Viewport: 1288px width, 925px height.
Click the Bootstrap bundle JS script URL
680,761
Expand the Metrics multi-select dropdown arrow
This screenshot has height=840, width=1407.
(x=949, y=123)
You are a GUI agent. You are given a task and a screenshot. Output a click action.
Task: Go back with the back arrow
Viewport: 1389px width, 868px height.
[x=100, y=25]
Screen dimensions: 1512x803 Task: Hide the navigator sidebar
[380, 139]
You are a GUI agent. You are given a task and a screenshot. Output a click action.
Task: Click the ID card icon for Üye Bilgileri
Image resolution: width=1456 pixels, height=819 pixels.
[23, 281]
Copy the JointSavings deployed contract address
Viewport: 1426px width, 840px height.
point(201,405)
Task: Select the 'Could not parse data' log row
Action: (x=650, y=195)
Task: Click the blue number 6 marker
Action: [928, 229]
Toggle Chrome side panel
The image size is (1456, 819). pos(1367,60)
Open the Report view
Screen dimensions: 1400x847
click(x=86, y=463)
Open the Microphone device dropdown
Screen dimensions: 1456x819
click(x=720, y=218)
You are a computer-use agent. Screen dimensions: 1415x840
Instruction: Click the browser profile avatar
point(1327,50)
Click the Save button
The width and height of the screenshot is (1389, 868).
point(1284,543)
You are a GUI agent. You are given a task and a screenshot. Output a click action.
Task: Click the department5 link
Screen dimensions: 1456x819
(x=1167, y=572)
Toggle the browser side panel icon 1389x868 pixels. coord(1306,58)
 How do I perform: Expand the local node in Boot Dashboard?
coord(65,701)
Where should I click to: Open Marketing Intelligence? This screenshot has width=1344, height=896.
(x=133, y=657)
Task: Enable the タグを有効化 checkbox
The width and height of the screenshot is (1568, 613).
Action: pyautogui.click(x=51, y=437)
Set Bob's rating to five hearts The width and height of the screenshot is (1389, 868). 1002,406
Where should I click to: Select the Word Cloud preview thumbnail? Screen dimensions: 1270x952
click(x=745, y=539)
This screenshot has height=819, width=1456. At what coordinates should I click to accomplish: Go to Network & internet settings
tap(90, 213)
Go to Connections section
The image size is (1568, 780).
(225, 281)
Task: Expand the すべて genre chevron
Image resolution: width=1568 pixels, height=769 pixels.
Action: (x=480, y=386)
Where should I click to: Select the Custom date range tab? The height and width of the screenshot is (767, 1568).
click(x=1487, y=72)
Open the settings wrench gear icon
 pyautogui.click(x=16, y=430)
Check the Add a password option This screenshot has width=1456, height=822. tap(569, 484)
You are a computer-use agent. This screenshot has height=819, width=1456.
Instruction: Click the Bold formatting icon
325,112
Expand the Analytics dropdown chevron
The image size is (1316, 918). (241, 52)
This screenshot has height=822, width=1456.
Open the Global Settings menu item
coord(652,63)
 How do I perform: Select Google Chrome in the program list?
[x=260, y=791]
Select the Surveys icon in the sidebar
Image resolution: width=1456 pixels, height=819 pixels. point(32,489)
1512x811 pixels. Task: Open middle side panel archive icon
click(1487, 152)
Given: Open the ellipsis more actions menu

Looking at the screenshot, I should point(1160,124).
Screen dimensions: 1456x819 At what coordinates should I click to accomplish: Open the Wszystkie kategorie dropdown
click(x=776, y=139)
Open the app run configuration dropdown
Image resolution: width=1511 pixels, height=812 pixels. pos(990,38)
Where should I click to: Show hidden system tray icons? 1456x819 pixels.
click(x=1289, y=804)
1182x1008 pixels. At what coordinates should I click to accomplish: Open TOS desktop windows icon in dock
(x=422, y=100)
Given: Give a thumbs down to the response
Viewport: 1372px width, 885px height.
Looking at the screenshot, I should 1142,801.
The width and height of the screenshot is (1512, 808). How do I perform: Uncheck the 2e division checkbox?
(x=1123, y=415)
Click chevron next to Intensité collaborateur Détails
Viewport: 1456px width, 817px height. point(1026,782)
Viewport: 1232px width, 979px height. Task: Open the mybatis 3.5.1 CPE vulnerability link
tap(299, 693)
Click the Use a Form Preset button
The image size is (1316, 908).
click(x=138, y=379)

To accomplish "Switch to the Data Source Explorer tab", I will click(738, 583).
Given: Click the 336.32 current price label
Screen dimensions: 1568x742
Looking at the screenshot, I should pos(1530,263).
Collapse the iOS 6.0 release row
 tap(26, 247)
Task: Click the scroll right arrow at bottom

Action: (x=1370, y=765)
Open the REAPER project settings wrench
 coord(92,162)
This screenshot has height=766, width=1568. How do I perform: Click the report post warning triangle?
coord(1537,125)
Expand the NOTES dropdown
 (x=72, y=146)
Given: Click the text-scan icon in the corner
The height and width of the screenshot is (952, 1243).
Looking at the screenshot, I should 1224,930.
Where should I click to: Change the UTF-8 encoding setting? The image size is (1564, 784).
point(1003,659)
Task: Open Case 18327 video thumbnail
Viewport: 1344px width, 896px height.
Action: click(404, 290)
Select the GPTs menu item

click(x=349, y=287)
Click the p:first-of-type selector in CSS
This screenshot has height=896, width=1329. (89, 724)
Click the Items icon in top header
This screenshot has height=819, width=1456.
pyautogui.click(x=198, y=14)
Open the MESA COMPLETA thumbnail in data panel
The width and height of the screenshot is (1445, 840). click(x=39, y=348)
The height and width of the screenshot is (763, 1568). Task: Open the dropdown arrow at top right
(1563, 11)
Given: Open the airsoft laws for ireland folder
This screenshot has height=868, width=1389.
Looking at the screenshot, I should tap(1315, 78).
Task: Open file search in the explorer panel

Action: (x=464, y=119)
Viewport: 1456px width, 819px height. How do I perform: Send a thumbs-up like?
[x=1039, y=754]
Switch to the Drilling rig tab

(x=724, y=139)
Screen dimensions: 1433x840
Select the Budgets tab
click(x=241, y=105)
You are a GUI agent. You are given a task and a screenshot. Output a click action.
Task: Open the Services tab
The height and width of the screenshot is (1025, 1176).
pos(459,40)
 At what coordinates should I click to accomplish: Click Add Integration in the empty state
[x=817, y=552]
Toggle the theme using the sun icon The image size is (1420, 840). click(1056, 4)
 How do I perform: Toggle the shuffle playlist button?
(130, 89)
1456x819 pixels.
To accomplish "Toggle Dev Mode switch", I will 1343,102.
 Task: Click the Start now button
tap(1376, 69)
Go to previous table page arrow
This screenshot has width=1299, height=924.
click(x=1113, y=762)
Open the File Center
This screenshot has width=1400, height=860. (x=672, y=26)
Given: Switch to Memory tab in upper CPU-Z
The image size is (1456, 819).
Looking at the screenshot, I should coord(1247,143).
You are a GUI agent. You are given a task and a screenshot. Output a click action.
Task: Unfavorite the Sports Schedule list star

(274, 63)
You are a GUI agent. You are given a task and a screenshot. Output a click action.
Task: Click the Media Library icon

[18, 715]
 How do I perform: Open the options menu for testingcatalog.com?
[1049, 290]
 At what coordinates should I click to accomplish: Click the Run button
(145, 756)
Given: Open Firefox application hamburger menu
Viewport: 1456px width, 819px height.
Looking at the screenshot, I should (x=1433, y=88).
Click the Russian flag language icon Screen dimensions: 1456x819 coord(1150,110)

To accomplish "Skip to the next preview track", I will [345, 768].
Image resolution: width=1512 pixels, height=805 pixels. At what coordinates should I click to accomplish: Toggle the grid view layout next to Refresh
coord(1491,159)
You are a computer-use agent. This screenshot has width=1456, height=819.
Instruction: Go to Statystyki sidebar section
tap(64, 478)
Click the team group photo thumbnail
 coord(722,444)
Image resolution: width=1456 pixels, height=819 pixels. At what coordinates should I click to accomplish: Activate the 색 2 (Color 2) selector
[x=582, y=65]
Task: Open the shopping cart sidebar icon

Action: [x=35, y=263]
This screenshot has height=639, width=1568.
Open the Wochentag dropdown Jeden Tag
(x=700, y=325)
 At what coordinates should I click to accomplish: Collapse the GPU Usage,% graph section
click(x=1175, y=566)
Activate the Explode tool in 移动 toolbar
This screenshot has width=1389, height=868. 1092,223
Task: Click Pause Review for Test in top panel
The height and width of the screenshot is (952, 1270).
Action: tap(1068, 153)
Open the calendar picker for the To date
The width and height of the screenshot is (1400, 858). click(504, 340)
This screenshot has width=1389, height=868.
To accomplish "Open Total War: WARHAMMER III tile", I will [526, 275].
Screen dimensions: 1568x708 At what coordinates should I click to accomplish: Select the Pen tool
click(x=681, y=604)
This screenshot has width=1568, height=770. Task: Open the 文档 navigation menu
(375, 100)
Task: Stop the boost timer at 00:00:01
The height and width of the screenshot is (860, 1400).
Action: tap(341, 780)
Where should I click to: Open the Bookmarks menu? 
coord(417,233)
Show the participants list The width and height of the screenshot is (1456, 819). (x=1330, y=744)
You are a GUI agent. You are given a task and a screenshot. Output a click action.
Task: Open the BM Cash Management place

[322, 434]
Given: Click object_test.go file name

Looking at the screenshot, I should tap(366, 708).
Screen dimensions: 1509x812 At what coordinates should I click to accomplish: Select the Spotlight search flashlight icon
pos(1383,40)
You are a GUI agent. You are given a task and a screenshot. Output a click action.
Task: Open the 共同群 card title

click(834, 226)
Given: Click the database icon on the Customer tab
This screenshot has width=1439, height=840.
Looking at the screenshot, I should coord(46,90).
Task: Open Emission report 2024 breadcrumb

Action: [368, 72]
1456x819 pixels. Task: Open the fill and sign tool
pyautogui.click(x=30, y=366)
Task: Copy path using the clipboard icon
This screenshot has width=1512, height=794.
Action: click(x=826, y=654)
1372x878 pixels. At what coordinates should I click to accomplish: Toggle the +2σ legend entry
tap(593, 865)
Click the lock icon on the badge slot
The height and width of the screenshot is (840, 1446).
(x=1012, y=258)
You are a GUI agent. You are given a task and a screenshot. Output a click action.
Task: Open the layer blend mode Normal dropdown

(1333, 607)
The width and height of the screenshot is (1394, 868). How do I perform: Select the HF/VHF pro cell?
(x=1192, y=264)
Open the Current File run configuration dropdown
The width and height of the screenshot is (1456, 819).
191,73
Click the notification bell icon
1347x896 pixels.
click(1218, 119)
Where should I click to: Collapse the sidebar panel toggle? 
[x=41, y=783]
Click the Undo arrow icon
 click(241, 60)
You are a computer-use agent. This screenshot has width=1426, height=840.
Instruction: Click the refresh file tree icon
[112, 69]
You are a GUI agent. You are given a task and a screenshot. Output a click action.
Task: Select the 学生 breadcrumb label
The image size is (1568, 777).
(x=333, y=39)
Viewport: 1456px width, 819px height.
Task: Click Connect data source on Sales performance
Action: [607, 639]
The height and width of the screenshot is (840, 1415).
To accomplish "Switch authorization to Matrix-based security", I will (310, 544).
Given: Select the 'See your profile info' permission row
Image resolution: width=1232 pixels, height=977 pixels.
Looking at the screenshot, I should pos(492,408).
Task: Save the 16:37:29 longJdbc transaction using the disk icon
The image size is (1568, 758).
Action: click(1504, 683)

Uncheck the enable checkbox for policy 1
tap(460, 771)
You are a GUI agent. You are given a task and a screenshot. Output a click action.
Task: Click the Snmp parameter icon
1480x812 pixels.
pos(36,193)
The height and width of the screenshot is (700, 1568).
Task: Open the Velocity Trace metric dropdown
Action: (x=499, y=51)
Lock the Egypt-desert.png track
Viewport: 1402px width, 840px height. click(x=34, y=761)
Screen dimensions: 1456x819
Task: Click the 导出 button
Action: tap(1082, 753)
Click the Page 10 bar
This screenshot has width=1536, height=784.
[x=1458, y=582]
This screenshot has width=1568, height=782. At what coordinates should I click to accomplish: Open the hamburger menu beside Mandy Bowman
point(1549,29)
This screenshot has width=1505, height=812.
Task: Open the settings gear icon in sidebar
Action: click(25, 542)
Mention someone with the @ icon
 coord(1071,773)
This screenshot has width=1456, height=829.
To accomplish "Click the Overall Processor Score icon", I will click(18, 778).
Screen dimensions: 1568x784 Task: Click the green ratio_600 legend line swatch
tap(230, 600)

########

Out of the data above, transcribe exactly and only the lines starting with the line that has "How do I perform: Toggle" and going on through the line that has "This screenshot has height=639, width=1568.", both included.

 How do I perform: Toggle the shuffle playlist button?
(130, 89)
1456x819 pixels.
To accomplish "Toggle Dev Mode switch", I will 1343,102.
 Task: Click the Start now button
tap(1376, 69)
Go to previous table page arrow
This screenshot has width=1299, height=924.
click(x=1113, y=762)
Open the File Center
This screenshot has width=1400, height=860. (x=672, y=26)
Given: Switch to Memory tab in upper CPU-Z
The image size is (1456, 819).
Looking at the screenshot, I should coord(1247,143).
You are a GUI agent. You are given a task and a screenshot. Output a click action.
Task: Unfavorite the Sports Schedule list star

(274, 63)
You are a GUI agent. You are given a task and a screenshot. Output a click action.
Task: Click the Media Library icon

[18, 715]
 How do I perform: Open the options menu for testingcatalog.com?
[1049, 290]
 At what coordinates should I click to accomplish: Click the Run button
(145, 756)
Given: Open Firefox application hamburger menu
Viewport: 1456px width, 819px height.
Looking at the screenshot, I should (x=1433, y=88).
Click the Russian flag language icon Screen dimensions: 1456x819 coord(1150,110)

To accomplish "Skip to the next preview track", I will [345, 768].
Image resolution: width=1512 pixels, height=805 pixels. At what coordinates should I click to accomplish: Toggle the grid view layout next to Refresh
coord(1491,159)
You are a computer-use agent. This screenshot has width=1456, height=819.
Instruction: Go to Statystyki sidebar section
tap(64, 478)
Click the team group photo thumbnail
 coord(722,444)
Image resolution: width=1456 pixels, height=819 pixels. At what coordinates should I click to accomplish: Activate the 색 2 (Color 2) selector
[x=582, y=65]
Task: Open the shopping cart sidebar icon

Action: [x=35, y=263]
This screenshot has height=639, width=1568.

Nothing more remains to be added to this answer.